[Pointing data rows]

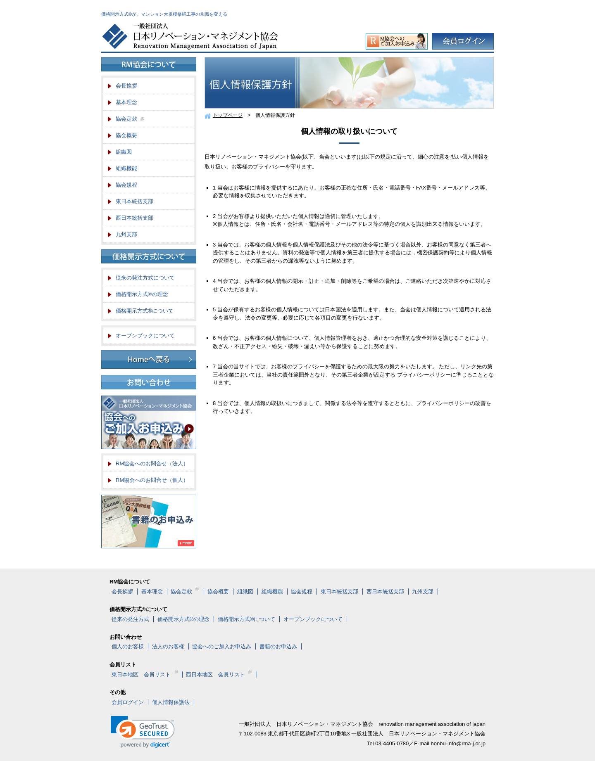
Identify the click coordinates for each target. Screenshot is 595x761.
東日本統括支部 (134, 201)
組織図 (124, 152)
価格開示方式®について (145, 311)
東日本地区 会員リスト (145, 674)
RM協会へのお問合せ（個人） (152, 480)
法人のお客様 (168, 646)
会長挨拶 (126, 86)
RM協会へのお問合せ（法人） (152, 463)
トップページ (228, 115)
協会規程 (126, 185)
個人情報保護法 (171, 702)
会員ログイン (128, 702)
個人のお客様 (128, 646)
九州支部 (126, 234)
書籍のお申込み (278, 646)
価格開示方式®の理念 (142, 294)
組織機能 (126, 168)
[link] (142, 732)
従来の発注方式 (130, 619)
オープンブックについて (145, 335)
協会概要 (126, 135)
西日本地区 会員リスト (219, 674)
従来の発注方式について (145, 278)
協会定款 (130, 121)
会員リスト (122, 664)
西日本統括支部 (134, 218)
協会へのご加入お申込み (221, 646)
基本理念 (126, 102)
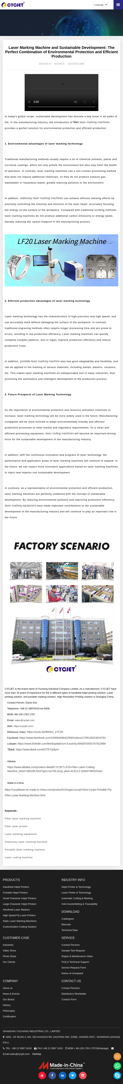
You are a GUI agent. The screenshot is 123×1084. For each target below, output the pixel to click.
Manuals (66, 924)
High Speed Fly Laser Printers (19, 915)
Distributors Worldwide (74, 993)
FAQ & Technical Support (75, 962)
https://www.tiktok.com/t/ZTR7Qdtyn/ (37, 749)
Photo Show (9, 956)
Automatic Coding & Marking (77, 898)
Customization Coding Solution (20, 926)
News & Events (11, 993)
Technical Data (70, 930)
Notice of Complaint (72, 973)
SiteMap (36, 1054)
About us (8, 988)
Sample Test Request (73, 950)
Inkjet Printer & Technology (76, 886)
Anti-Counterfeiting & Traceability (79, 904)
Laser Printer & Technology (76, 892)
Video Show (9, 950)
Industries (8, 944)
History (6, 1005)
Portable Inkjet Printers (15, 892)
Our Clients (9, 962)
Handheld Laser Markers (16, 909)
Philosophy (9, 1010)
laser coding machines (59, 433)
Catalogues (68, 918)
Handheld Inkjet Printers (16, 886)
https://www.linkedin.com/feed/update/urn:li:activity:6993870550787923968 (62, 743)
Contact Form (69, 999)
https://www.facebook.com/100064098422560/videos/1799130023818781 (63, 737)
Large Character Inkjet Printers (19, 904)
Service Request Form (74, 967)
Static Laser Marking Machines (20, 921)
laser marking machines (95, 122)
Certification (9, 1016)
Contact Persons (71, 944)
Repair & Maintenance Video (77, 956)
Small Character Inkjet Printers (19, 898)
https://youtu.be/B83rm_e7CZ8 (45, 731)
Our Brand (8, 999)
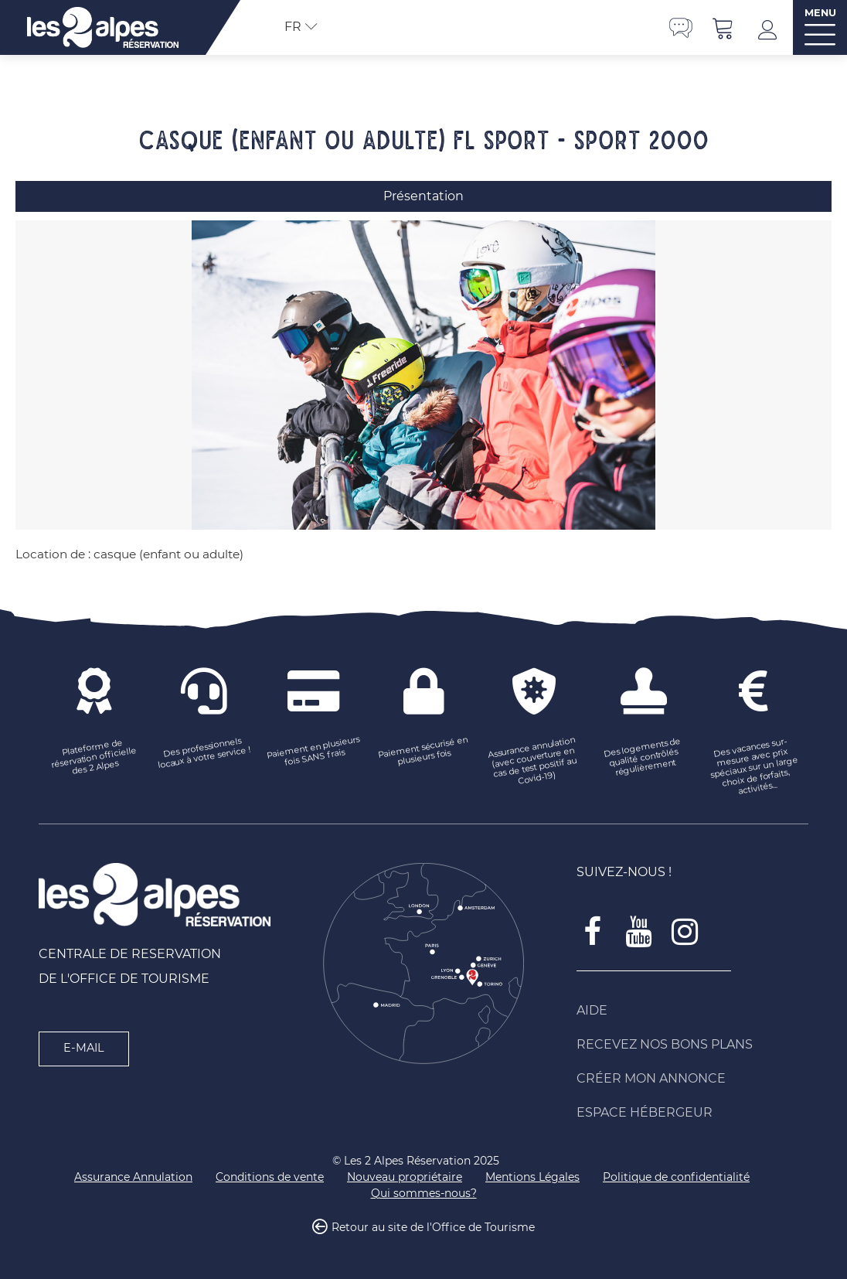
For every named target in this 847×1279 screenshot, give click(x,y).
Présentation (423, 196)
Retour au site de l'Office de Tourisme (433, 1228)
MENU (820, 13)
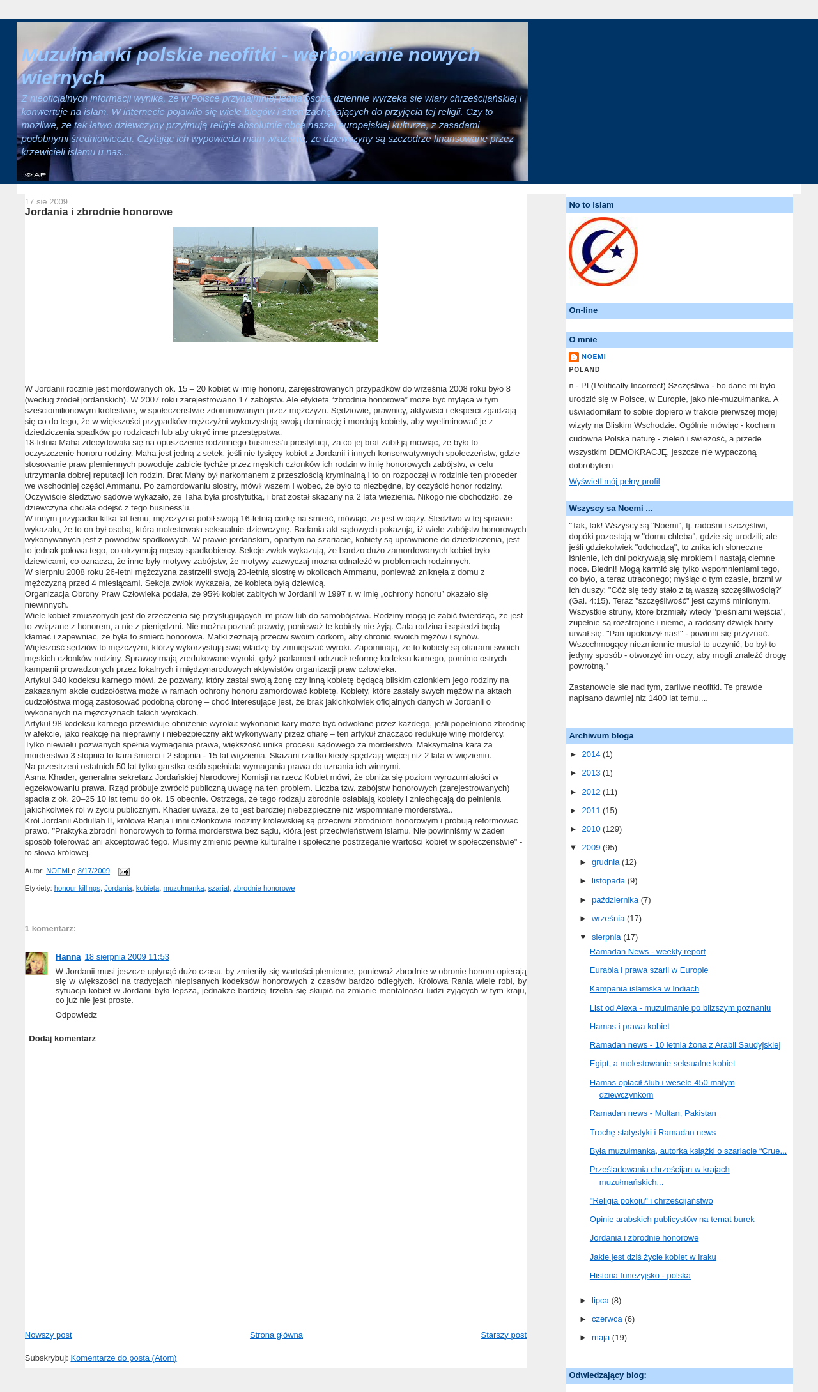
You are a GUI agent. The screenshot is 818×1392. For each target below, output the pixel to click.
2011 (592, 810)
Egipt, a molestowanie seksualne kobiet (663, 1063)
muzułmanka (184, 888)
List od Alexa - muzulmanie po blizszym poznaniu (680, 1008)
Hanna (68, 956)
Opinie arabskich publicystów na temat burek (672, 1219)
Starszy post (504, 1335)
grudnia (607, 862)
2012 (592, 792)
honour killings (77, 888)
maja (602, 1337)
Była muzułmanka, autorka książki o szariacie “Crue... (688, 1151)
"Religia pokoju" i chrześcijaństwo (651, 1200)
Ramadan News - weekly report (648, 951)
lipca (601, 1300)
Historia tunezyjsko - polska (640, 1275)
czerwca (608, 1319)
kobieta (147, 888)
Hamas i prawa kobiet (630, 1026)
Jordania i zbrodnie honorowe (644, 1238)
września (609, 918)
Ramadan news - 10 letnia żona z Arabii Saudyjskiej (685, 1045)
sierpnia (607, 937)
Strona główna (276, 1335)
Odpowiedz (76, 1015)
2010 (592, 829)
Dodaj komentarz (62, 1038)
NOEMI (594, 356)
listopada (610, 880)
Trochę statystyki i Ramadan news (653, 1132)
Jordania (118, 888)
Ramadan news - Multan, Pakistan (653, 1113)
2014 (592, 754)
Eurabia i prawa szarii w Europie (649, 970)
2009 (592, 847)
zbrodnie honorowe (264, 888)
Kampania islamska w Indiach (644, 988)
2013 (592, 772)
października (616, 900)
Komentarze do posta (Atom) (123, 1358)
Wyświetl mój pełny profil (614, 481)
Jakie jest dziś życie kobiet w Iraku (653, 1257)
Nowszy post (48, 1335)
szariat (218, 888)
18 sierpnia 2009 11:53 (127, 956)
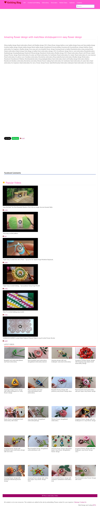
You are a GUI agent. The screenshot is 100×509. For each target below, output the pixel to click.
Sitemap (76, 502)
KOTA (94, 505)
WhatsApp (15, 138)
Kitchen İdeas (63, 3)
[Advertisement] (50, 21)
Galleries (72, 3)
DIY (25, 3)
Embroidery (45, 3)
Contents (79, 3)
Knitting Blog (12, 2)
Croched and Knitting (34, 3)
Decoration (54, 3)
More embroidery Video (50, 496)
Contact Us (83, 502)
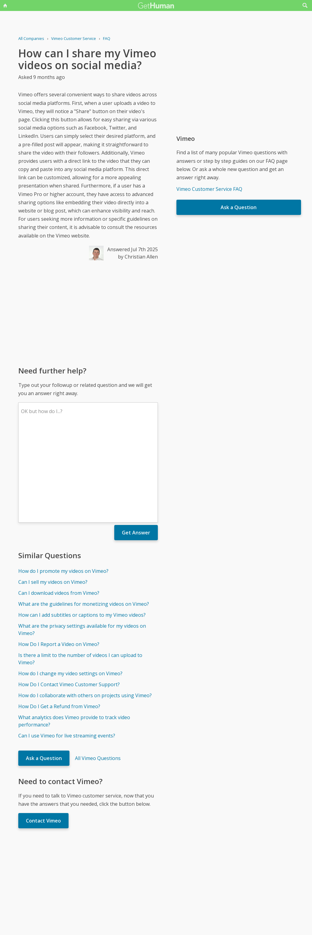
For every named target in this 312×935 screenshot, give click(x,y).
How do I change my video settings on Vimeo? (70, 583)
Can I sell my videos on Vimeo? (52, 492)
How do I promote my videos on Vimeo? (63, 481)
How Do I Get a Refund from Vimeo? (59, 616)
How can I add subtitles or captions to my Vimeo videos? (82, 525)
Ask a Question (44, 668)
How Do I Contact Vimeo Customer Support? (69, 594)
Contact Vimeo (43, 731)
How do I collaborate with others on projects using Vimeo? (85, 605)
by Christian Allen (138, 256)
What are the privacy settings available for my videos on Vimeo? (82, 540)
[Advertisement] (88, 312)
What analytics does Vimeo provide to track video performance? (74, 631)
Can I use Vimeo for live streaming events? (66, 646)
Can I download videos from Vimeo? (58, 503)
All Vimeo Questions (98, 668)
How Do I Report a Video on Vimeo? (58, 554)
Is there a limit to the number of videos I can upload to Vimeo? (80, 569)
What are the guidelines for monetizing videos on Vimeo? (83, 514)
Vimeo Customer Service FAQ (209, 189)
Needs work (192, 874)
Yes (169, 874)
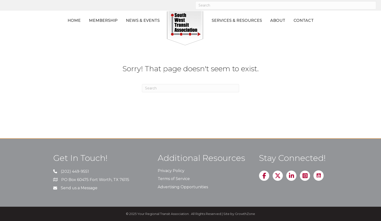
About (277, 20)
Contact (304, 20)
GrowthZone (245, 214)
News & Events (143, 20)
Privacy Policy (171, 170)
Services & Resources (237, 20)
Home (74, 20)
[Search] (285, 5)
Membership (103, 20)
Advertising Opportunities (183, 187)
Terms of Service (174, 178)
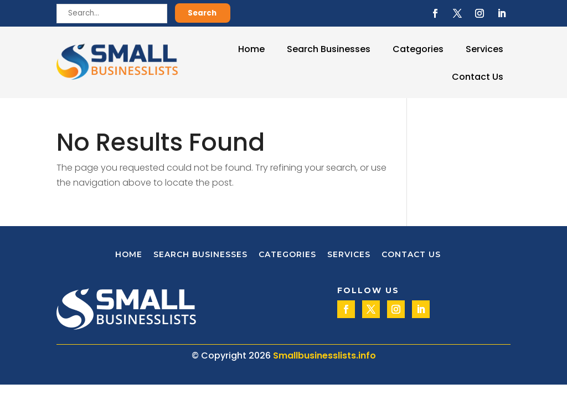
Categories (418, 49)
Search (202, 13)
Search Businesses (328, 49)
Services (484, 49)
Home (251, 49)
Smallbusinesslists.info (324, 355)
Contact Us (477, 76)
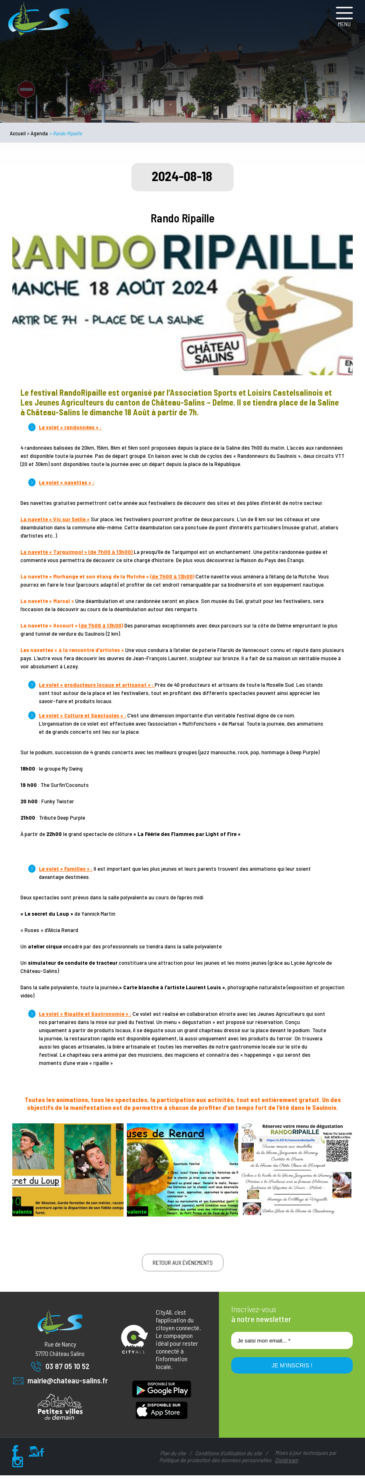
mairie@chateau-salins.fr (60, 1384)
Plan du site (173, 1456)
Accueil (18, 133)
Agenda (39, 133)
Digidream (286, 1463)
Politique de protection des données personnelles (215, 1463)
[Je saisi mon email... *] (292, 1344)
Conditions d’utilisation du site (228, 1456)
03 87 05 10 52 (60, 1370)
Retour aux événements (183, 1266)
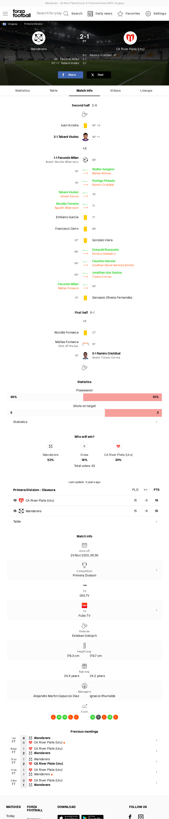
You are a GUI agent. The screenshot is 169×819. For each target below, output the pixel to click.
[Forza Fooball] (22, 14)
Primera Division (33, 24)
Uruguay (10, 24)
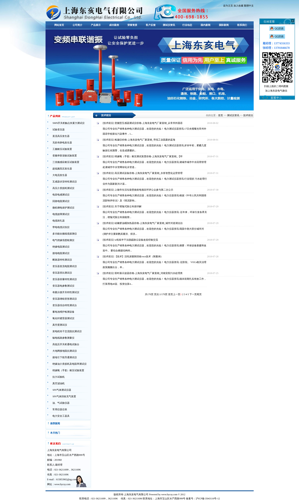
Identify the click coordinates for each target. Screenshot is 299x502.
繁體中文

> Task objective
Can you extract every line of the records above that contains the word "below"?

> Reply to the task
You are a GUI agent. The screenshot is 123×1084. For each target below, output the pixel to click.
You are a GUI agent. The screenshot is 818×1392. For each target below, output the pixel to click.
You are a GUI agent. The screenshot is 100×509. For each target below, output the pixel to click.
You are a GUI agent. The screenshot is 169×819. For each target below, output the pixel to click.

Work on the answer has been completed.